Marketers can learn a lot about teens by following the pop charts. Sure, they’ll know what music is hot and what’s not, but they can also pick up a few tips about branding. In music, as in marketing, image is everything. Lately, the coolest image a band or brand can project is that of just being itself.
Social media has brought fans and brands closer together than ever because the connection they forge is personal. Fans thrill over seeing pictures of celebs and beauty icons without makeup, reading the uncensored story of what bands are doing on the road via their Twitter accounts, and even getting behind-the-scenes looks at the offices of their favorite brands on Tumblr. They’ve come to expect such access — they want to know the real you.
In late 2011, Iggy Azalea rose to fame when she posted some videos of herself freestyle rapping on YouTube. They were a huge hit, and she seemed poised to become the next young star discovered via the power of social media. She has talent, and she has some impressive connections in the industry. But listening to her rap about “Murda Bizness” with T.I., something is off — it isn’t real. She projects an image of thug life, but she grew up on a ranging property in small-town Australia. The effect is the equivalent of listening to a great cover band — they do a good job of representing the sound, but they obviously didn’t “live” the music. In recent months, Azalea’s music career has stalled a bit as critics and listeners call her out for being fake or sounding “forced, as if she’s creating a voice that is just for her records.”
Demi Lovato ran into a similar problem of invention vs. authenticity when she began her career releasing albums under the perfectly polished persona of a Disney Channel star. She was a middling act. But when that veneer crumbled and fans got a glimpse of the girl behind the music, her singing career took off. No doubt her agents and reps worried that a teen star doing a stint in rehab would scare away fans (and parents). Instead of sweeping her personal life under the rug, however, Lovato opened up about her past and spoke honestly about her issues. She let her fans see the real her — in interviews and in her music — which is why her fans feel such a deep connection with her, and she with them.
Some stars manage to get it right from the start, such as Taylor Swift, who currently tops the Billboard Hot 100 chart. She’s maintained her good girl image throughout her career because that’s who she is. She may be occasionally criticized for her lack of “edginess” and being so squeaky clean, but if she had tried to infuse her music with a cutting tone, it simply wouldn’t fit, and her audience would have noticed that the image wasn’t genuine.
The issue with inventing an image instead of being oneself is that today’s fans want to know everything about their favorite bands — and brands. They’ll research their origins, read all the interviews, and follow every word they say on social media. They don’t mind digging up news about their favorite stars making mistakes — when handled right, it can even make them more relatable — but if their idol’s back-story and image don’t match up, that just makes them fake.
Teens, in particular, have a fine-tuned sense for knowing when someone is trying too hard to be something they’re not. After all, they’re fully engulfed in the process of figuring out who they are, trying on various personas to see what fits and feels right and making adjustments on the way to self-actualization. And they can tell what fits and feels right for celebs and brands.

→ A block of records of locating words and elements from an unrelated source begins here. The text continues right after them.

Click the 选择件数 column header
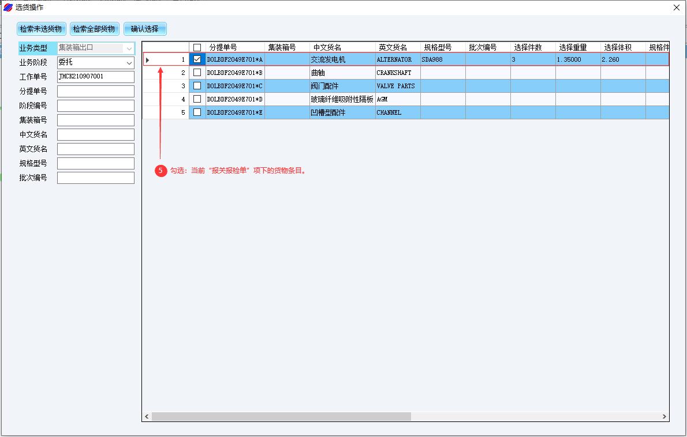Screen dimensions: 687x437 coord(528,47)
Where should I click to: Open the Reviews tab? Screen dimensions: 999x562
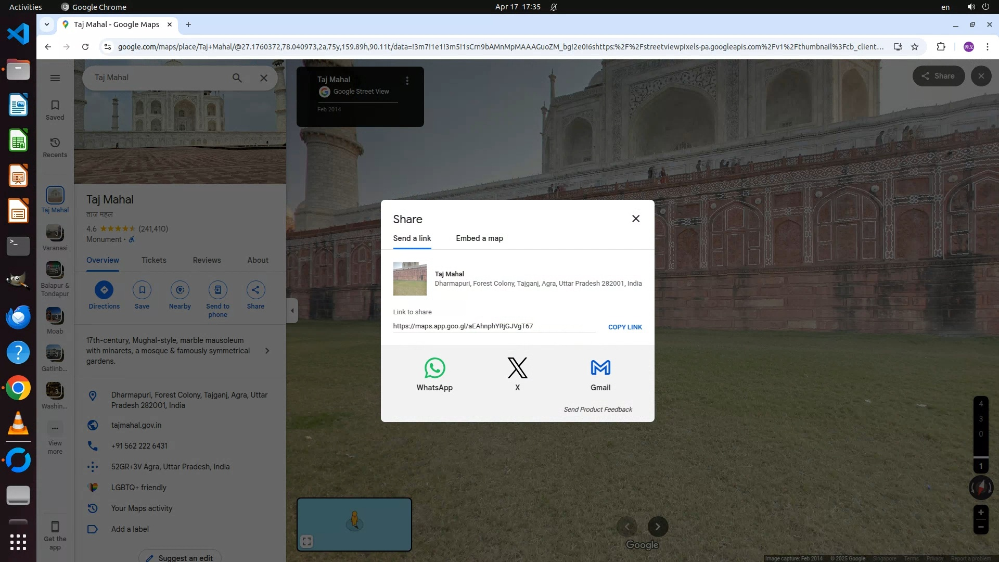[207, 260]
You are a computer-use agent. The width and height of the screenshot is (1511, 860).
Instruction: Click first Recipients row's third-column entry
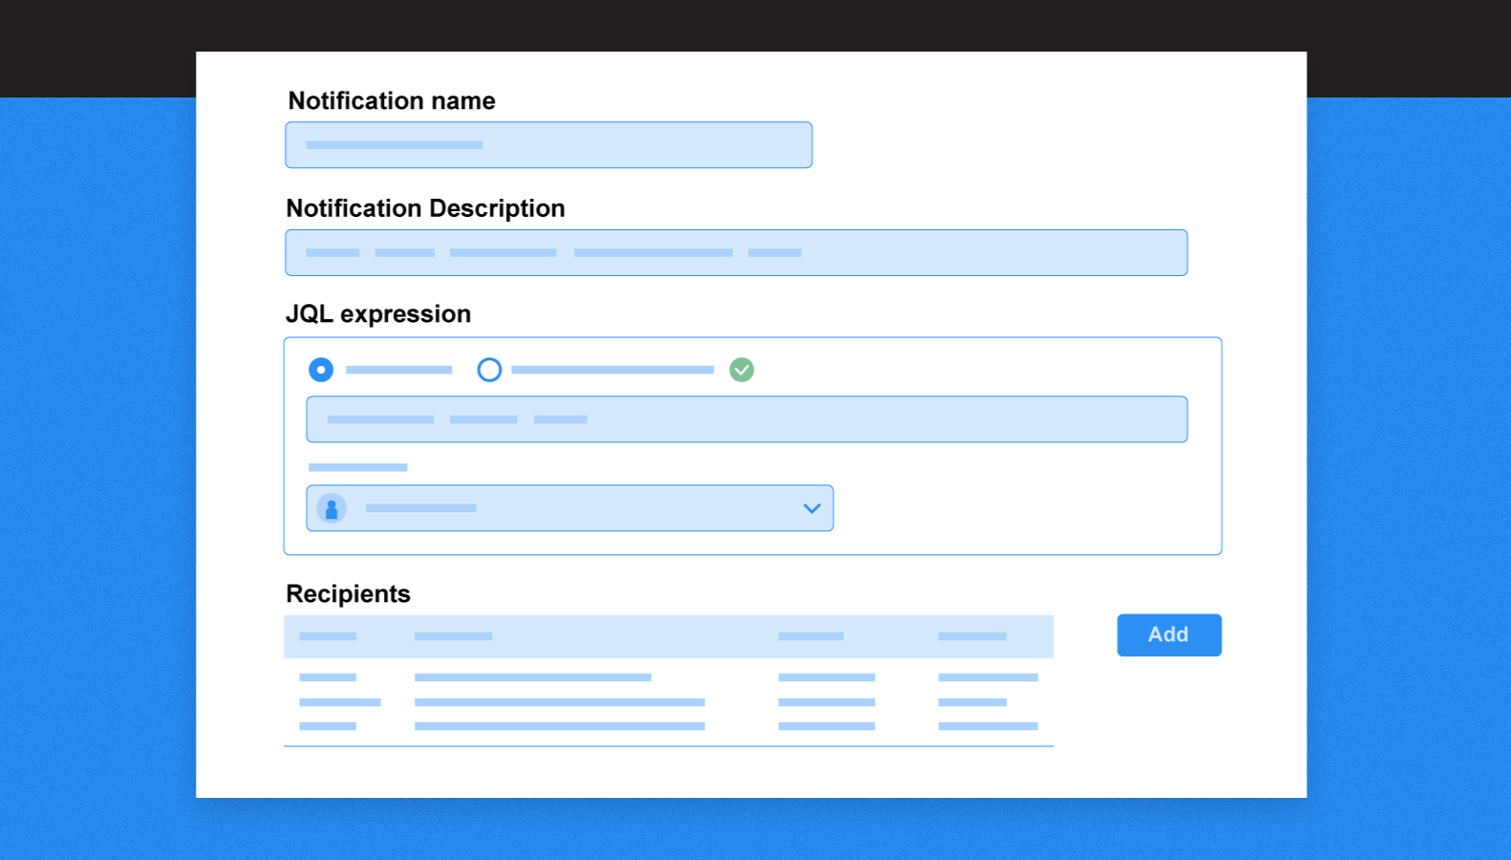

While brands aren’t people, fans still want to know the back-story of the brands they’re passionate about. Sharing that history helps fans discover the personality behind the products and creates a deeper connection with fans when the story is authentic and honest. It takes a lot of self-confidence and self-awareness for a star to present their real selves on stage, and the same is true for a brand connecting with its audience. But pulling back the curtain and showing fans and followers the real you has its rewards.